What this wiki does not cover

  • Training. Inference only. Training has its own concerns (gradient communication, mixed-precision optimizers, fault recovery) that don't apply here.
  • Multi-node. Single-node only. The interconnect story changes substantially when you cross a network boundary.
  • Hopper, Ampere, or earlier. Mentioned for contrast but not the focus.
  • AMD, Intel, or non-NVIDIA GPUs. The kernel-library and ISA story is NVIDIA-specific.
  • Specific commercial products or buying advice. This is technical, not a recommendation.

Audience

The wiki is written for one of three reader types, in order of how much benefit they'll get:

  1. An ML engineer holding a workstation Blackwell card trying to understand why model-X-from-the-frontier-lab won't run, or runs at 5 % of the throughput it "should." You'll want to read top-to-bottom.
  2. A CUDA developer porting kernels between datacenter and consumer Blackwell. Skip to Blackwell and Kernels.
  3. A systems researcher or curious reader who wants to understand what happened at the Blackwell-generation boundary and why "the same architecture" produced two different ISAs. The case studies are the most interesting part.

**Questions:**
A: In the wiki excerpt, rewrite the bullet beginning "Training. Inference only." as a single shorter sentence that keeps its main facts.
B: Write out the listing word for word, from its first line through the line containing "Looking at the". Leave out the pictures.

**Records for this exercise:**
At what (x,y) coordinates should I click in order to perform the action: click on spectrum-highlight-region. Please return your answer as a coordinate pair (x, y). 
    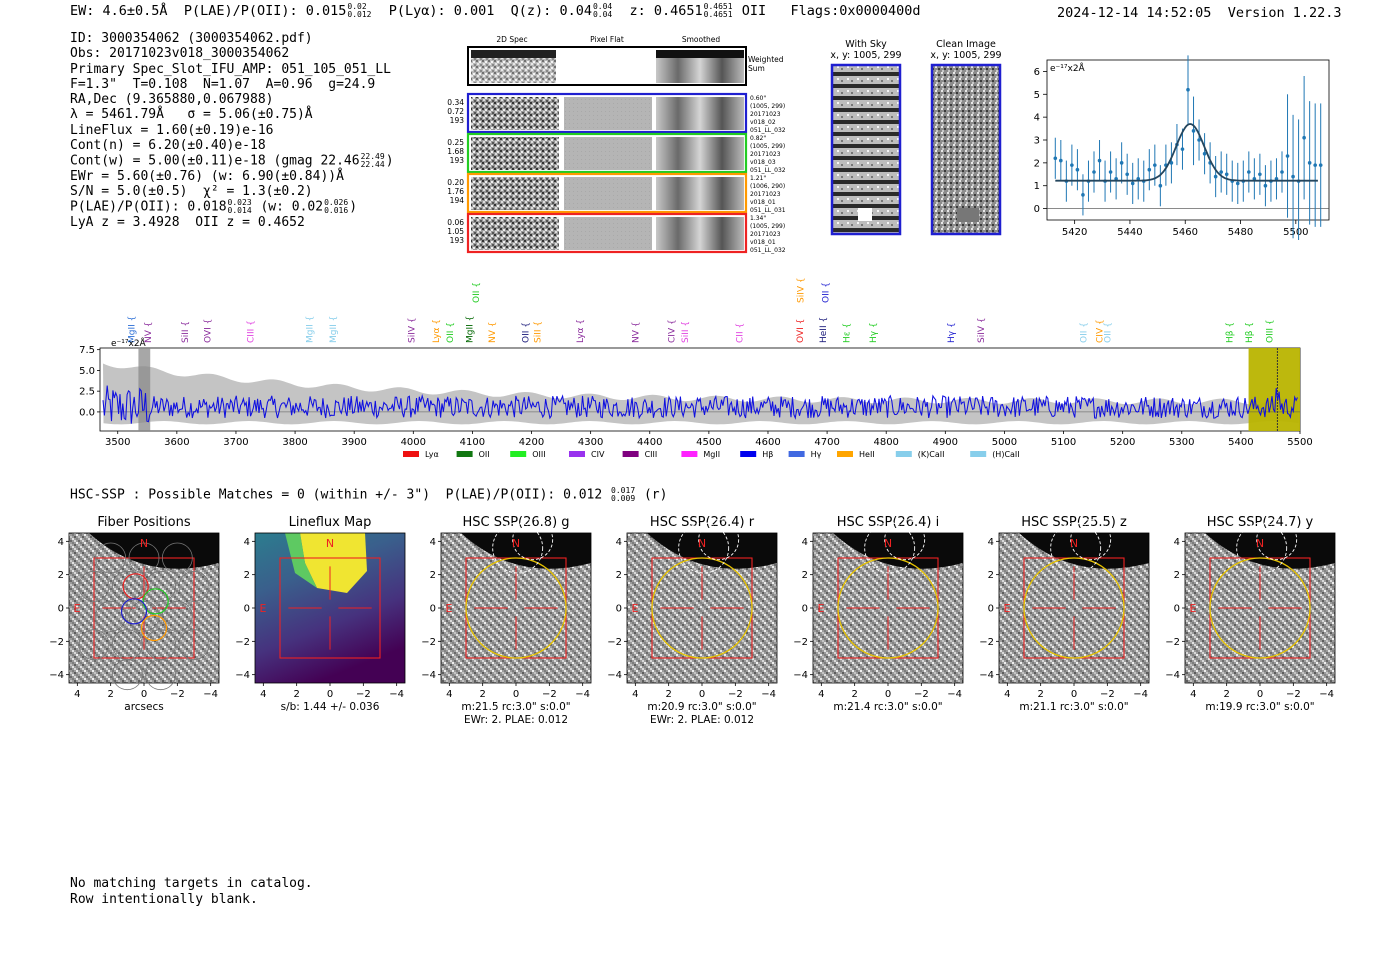
    Looking at the image, I should click on (144, 390).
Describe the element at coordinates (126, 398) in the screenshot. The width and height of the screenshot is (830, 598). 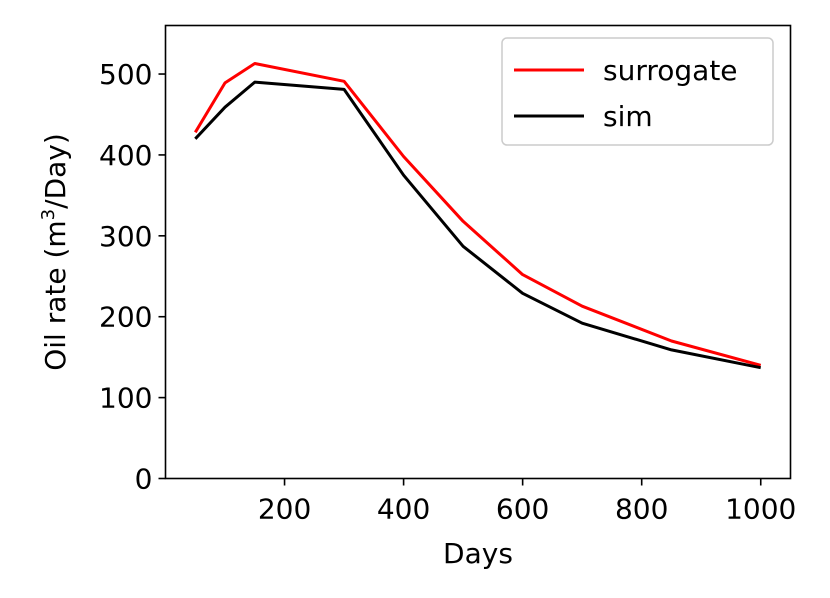
I see `y-tick-label-100: 100` at that location.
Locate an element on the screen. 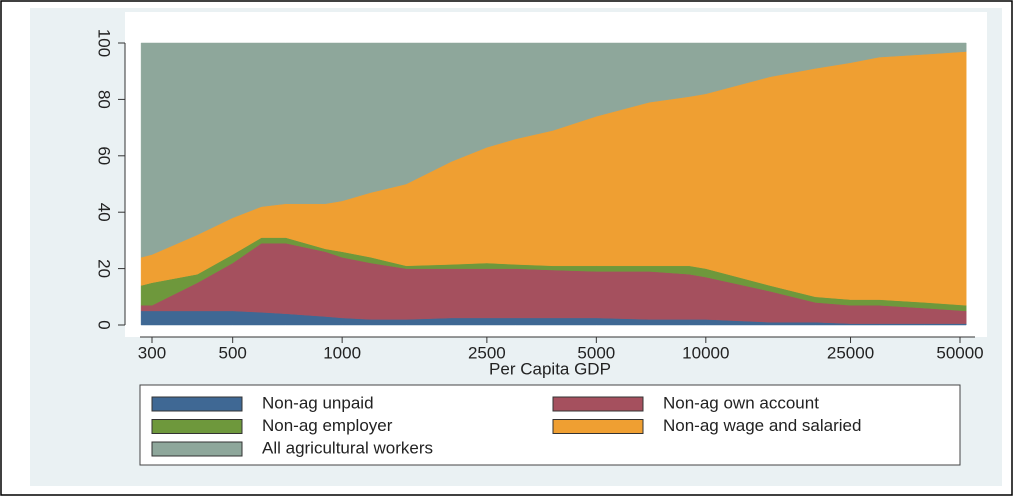 The height and width of the screenshot is (496, 1013). x-tick-label: 10000 is located at coordinates (706, 352).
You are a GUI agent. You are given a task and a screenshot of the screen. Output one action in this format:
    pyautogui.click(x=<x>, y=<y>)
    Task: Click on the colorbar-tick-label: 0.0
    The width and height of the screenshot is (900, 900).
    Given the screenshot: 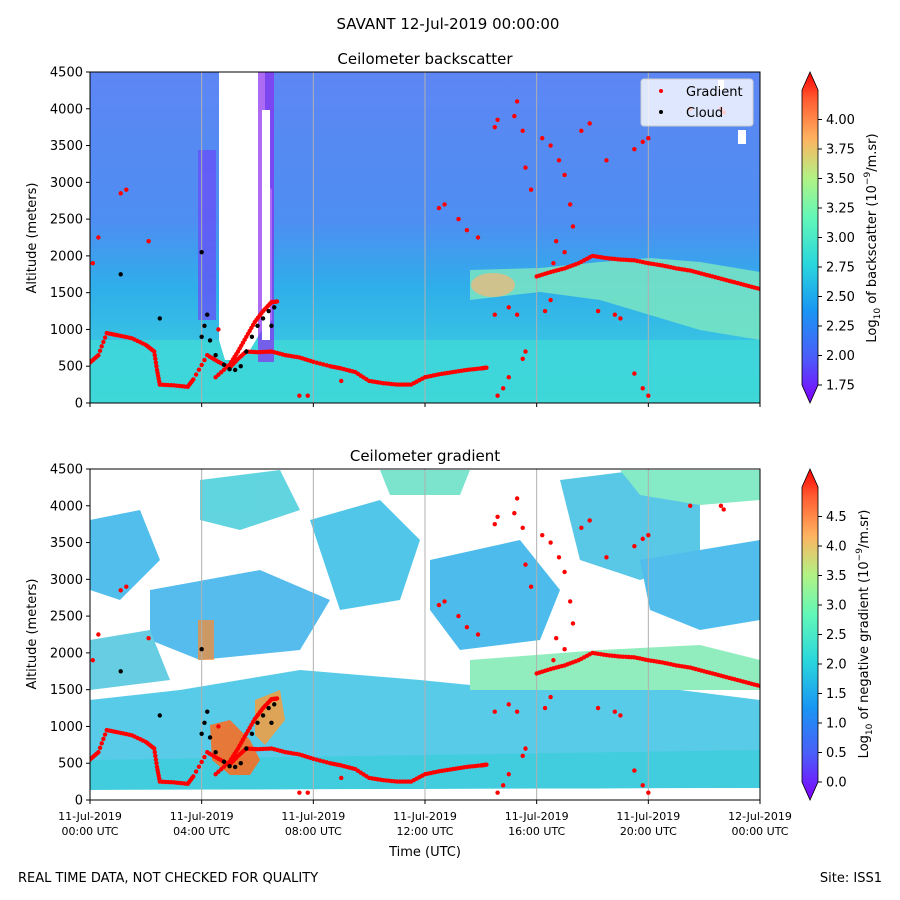 What is the action you would take?
    pyautogui.click(x=836, y=784)
    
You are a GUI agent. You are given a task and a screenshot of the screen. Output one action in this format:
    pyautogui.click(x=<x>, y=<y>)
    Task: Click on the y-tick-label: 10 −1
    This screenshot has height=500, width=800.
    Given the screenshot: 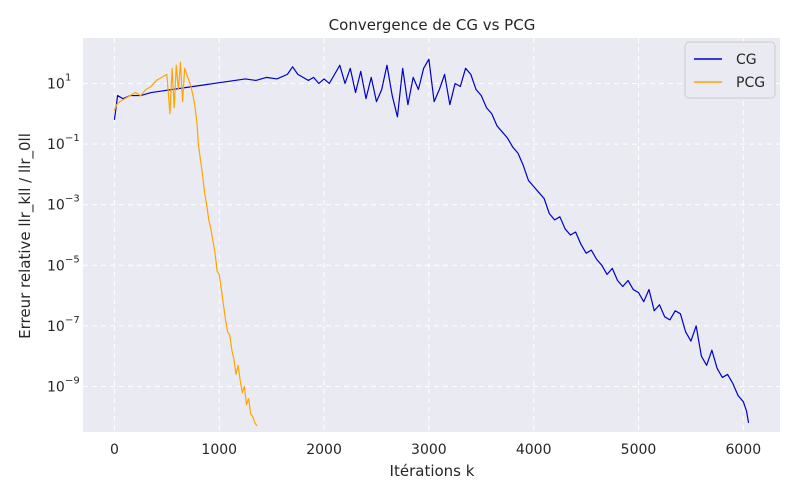 What is the action you would take?
    pyautogui.click(x=64, y=143)
    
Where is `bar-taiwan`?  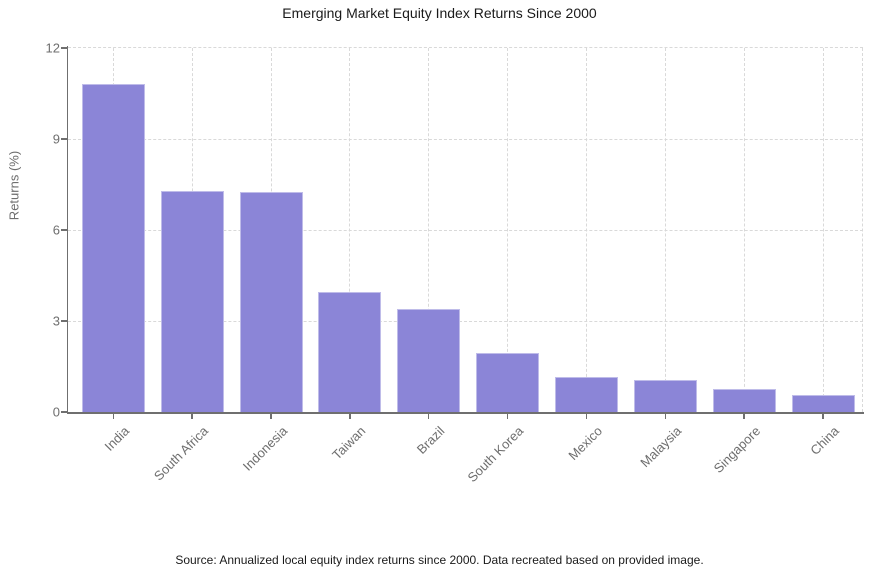
bar-taiwan is located at coordinates (350, 352).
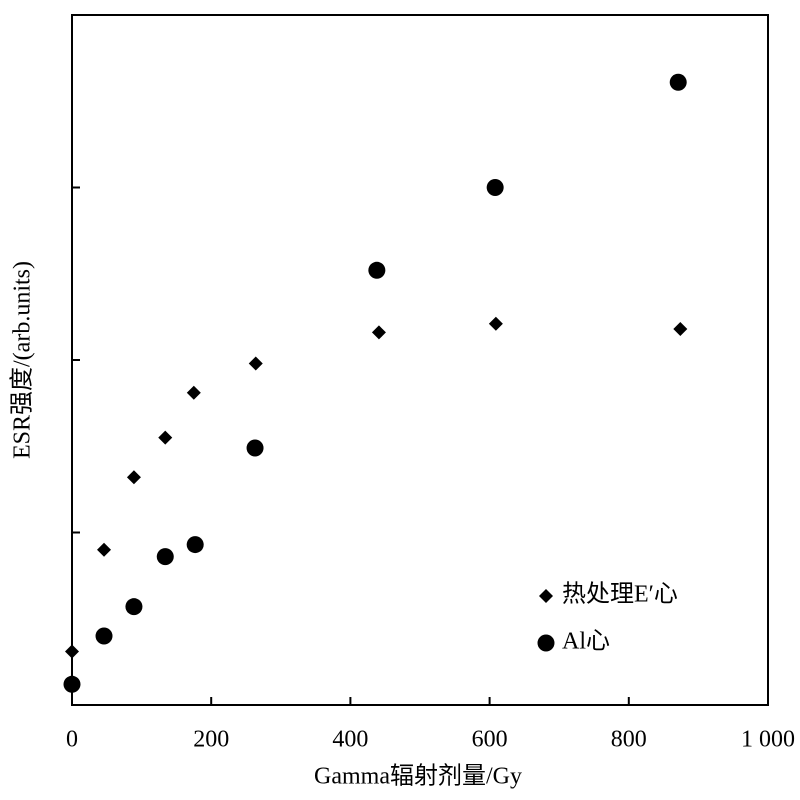 This screenshot has height=800, width=800. I want to click on x-tick-label: 1 000, so click(768, 740).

**Answers per task:**
A: The wiki covers inference only, not training, which has its own concerns (gradient communication, mixed-precision optimizers, and fault recovery) that don't apply.

B:
At what (x,y) coordinates should I click in order to perform the action: click on spectrum-highlight-region. Please return your answer as a coordinate pair (x, y). 
    Looking at the image, I should click on (144, 390).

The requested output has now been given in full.